At his best, Larry Niven is second to none in the SF field. When he gets some good, original ideas, and takes the time to crank up a solid plot and a set of convincing characters, the result is something like "World of Ptavvs", "Protector", or the epic Ringworld tetralogy. In my view, those books are hard to fault in any way if you like hard SF.
"The Draco Tavern" is something different: a confection of relatively lightweight short stories, loosely tied in to a common theme. It is eventful, sometimes provocative, and always whimsically amusing. But it never threatens to grip your intellectual or dramatic interest in anything like the same way as Niven's novels. This is partly because of the flimsiness of the underlying premise. In the near future, the Earth is visited by a race of superhuman aliens, the Chirpsithra, whose vast starships periodically bring a menagerie of intelligent beings from faraway worlds. Rick Schumann, the narrator, is the owner and chief bartender of the Draco Tavern, a bar specifically designed as a meeting-place for aliens of all kinds. That implies the ability to provide all sorts of different environments, each with its own pressure, atmosphere, and radiation levels.
Presumably the whole scenario occurred to Niven in a visual flash: a bar in which all sorts of exotic alien lifeforms rub shoulders, rather like those in the Star Wars movies. A multi-talented human bartender flits from booth to booth, carrying regular cocktails, Irish coffee, and whatever weird potions suit each species. The Chirpsithra do not eat or drink in the Tavern, preferring to administer electric shocks to themselves with a device called a sparker. The hook lies in Rick's conversations with the Chirpsithra and others, in which he learns otherwise unknowable facts and techniques. How to build an intelligent computer, the real reason why stars go nova, whether there is life after death (and if so, for whom); and, on one especially memorable occasion, what the inhabitants of Earth were like when it had a reducing atmosphere. (Some Chirpsithra are really, really old).
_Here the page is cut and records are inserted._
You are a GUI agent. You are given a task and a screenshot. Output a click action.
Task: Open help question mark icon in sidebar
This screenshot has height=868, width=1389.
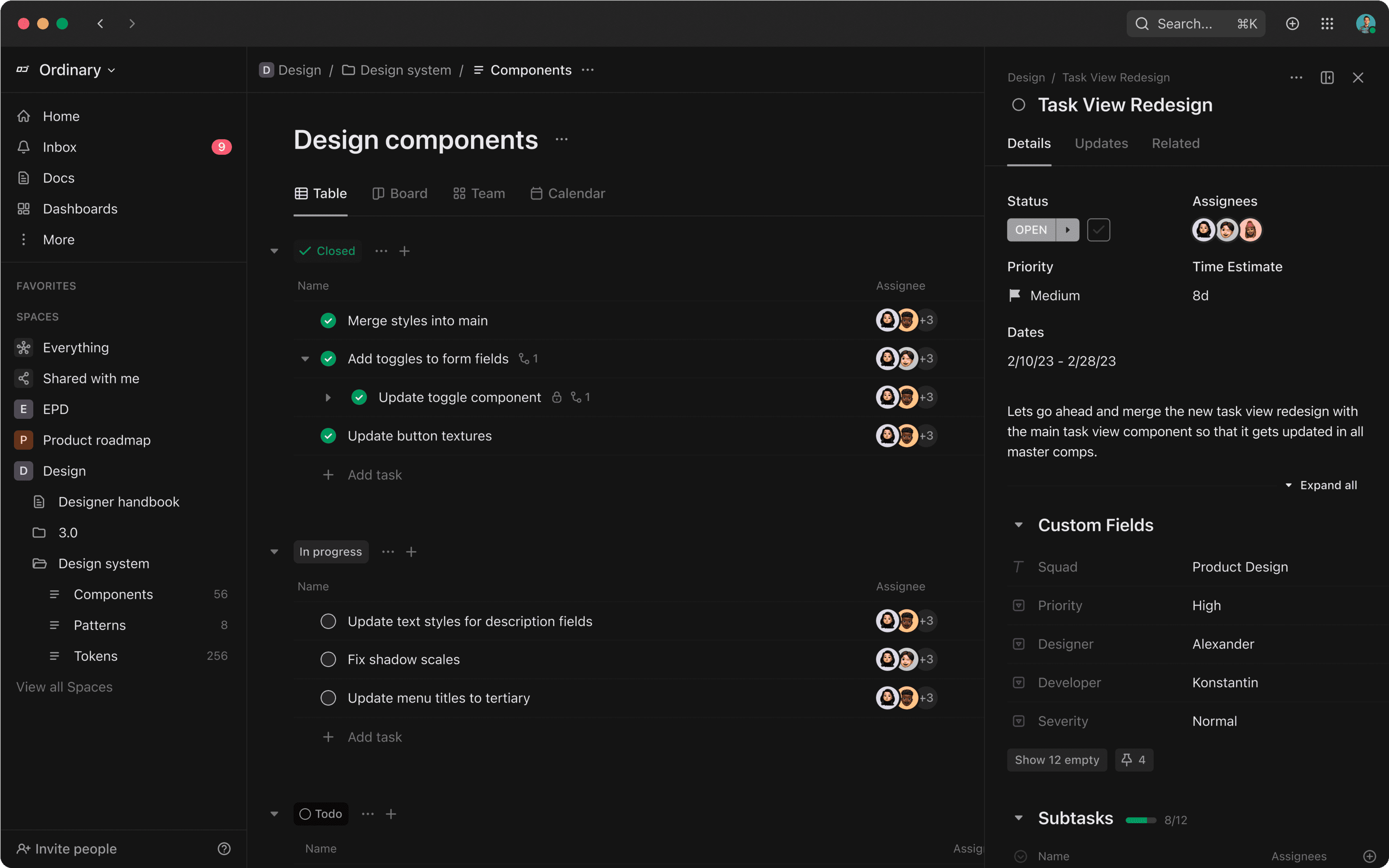click(x=224, y=849)
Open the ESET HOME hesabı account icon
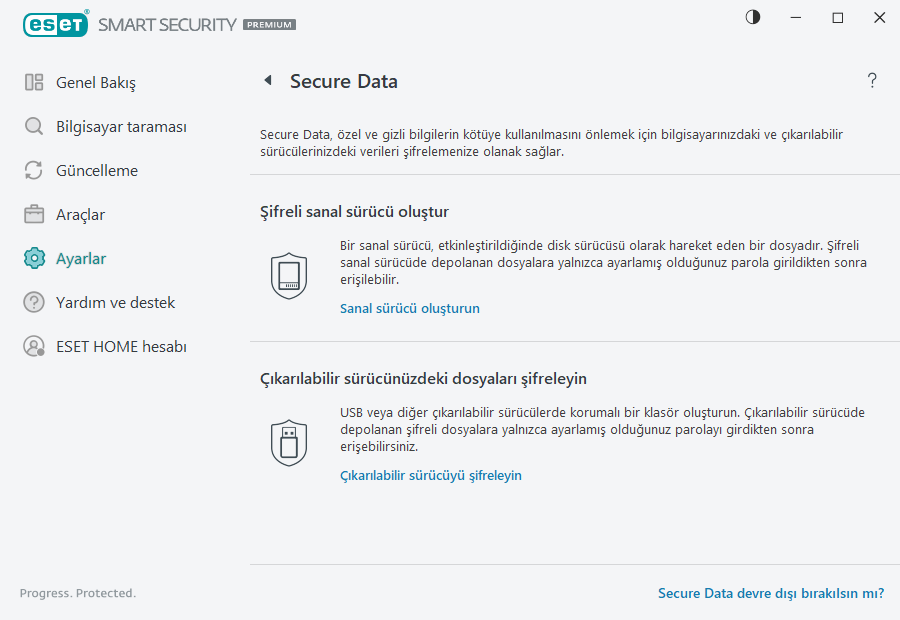900x620 pixels. click(33, 346)
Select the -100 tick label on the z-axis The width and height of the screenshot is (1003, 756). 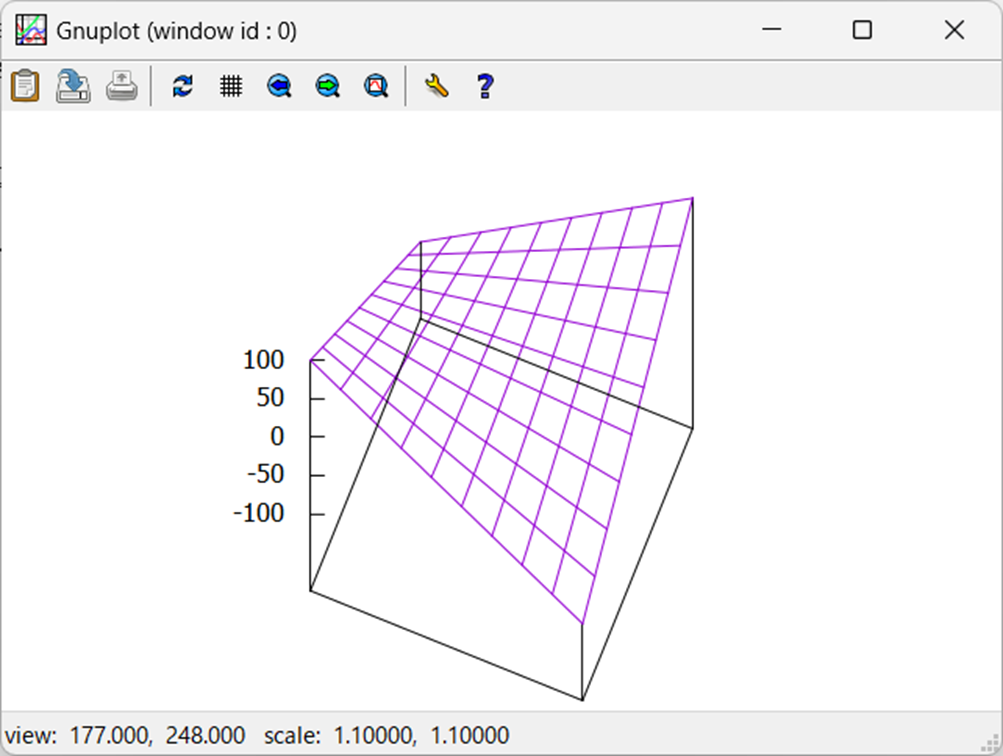[x=258, y=513]
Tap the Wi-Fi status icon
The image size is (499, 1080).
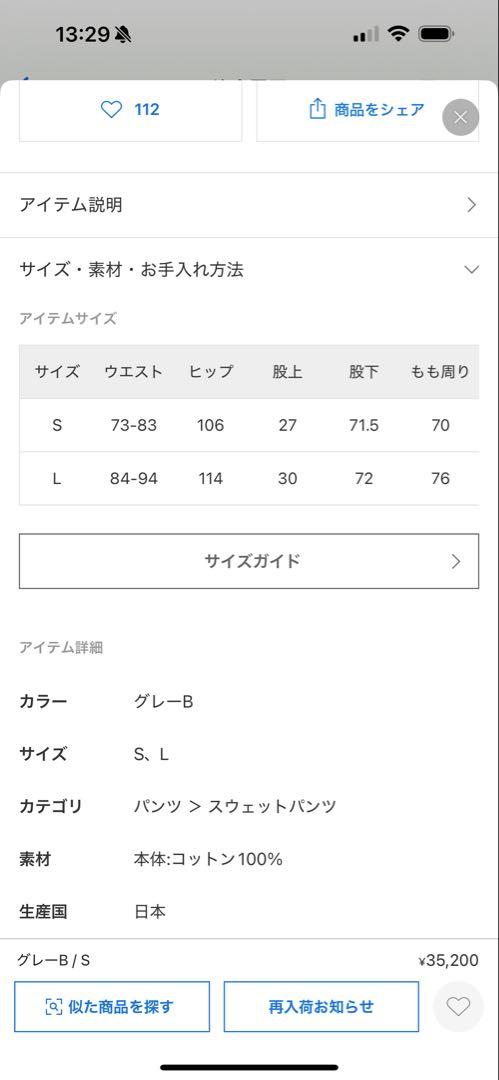pyautogui.click(x=398, y=33)
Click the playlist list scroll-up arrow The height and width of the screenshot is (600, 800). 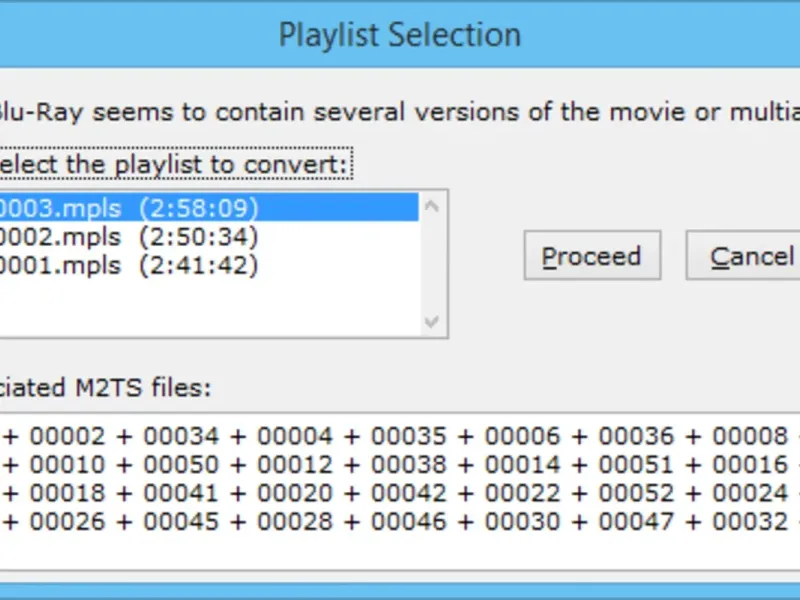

These stories are great fun, but there is something fundamentally insubstantial about them. The whole idea of the Draco Tavern is unlikely; would intelligent aliens who live for millions of years really want to sit in a bar and drink, exactly like primitive, short-lived humans? What would the Chirpsithra get out of talking to us? Besides, Niven hardly scratches the surface of the key question his scenario raises: what effect would alien contact have on humans and their culture? Needless to say, the whole Draco Tavern world is radically incompatible with the Known Space universe with its protectors, Puppeteers, and kzinti.
Hence the four stars instead of five. This is a good book, but not a brilliant one. It will amuse and entertain, but the Chirpsithra not linger in the mind like Protectors, Puppeteers, kzinti, or Moties. Niven has not let himself down - this is just what he likes to do in between novels, and the short story format has very definite limits.